- Jornalismo
- 9 de dezembro de 2021
Passaporte vacinal evitaria avanço da ômicron em Londrina, diz médico
Exigência da vacina garante a segurança coletiva; especialista ainda defende que não é o momento para aglomerações.

Há quase dois anos enfrentando a pandemia de covid-19, o Brasil, assim como Londrina, vem passando por uma melhora nos índices de contaminação, transmissão e óbitos pela doença. Um reflexo nítido da vacinação em massa, que já garantiu a imunização completa de 64% da população brasileira. Em Londrina, a quantidade de pessoas que tomaram as duas doses da vacina ou a dose única soma 69%.
Porém, a descoberta recente da variante ômicron — que foi classificada como uma “variante de preocupação” pela Organização Mundial de Saúde (OMS) — fez com que o sinal de alerta voltasse a soar. Para o médico sanitarista e professor do curso de medicina da PUC Londrina, Gilberto Martin, como ainda não estão evidentes os impactos dessa nova variante em relação a saúde coletiva, o cenário é de cuidado neste momento.

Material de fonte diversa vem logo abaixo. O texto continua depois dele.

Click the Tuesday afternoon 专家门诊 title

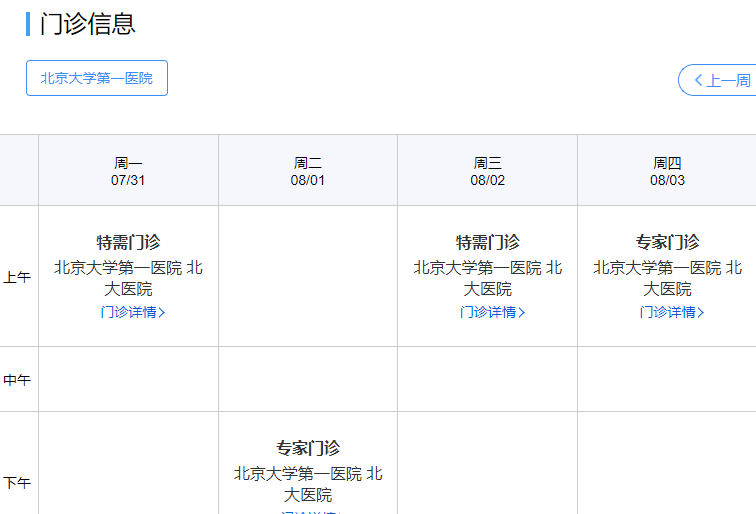(x=308, y=448)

“É preciso manter todos os cuidados que até então vinham sendo recomendados com atenção redrobada. Fundamentalmente, o uso de máscara e álcool em gel, evitar aglomerações, tudo isso que já vinha sendo feito. Ainda não é hora de descuidar, muito pelo contrário”, comenta Martin.
Festas de fim de ano
Nesse momento, com a volta de eventos com público, possibilidade de festas de natal e ano novo e, até mesmo, de carnaval, a preocupação é como essas aglomerações podem impactar negativamente no cenário da pandemia. “Como os riscos dessa variante ainda não foram confirmados, o mais indicado é mantermos as restrições. Como os governos estão mais permissivos, é preciso reforçar cuidados do ponto de vista pessoal também. Temos responsabilidades individuais. Eu, por exemplo, adoro futebol, mas ainda não fui ao estádio, não acho que seja o momento. É preciso ter cuidado em relação a essas atividades”, diz o médico.
Passaporte vacinal
O especialista reforça a importância, já apontada pela ciência, da vacinação completa. Martin explica que a exigência do cumprimento dessa medida é uma forma de garantir a segurança coletiva e evitar o surgimento de novas variantes da doença. Além do mais, ele relembra que a obrigatoriedade da vacinação é algo tradicional, que não deveria causar polêmica. “[O passaporte vacinal] é uma medida importante. Na verdade, sempre houve. Você consegue viajar para alguma região do país ou para qualquer outro país que exija o controle da febre amarela sem estar com a carteira de vacina em dia para febre amarela? Nunca ninguém reclamou, sempre fizemos isso a vida inteira. Agora, tem uma polêmica. Mas tem que ter sim [o passaporte vacinal], é uma forma de controle da doença. Tem que saber que a vacina é uma forma de se proteger e proteger coletivamente. Estando vacinado, diminui o risco de que a gente se contamine, deixamos de ser um possível reservatório do vírus que pode transmitir para outras pessoas. As variantes surgem em países que estão com baixa cobertura vacinal. Quando têm pessoas não vacinadas, o vírus continua se reproduzindo nessas pessoas e vai desenvolvendo variantes para se autoproteger e conseguir nos atacar, então quem não vacina é responsável pelas mutações do vírus que começam a aparecer. Por isso é importante o controle vacinal”.
Algumas cidades do país já determinaram o passaporte vacinal para garantir a entrada de pessoas em shows, estádios, cinemas, bares, mercados, academias e todos os locais que podem gerar grande fluxo de pessoas.

Sobre a cobertura vacinal em Londrina, o médico avalia de forma positiva, porém reforça que é preciso intensificar a imunização para que se atinja mais de 70% da população. “Fica aqui o chamado para quem só tomou a primeira dose, ir adquirir sua imunização completa. E para quem não tomou nenhuma dose, é preciso se vacinar. Qual o argumento científico, humano, social para não se vacinar? É muito individualismo. É um compromisso social, coletivo que temos que cumprir”, finaliza.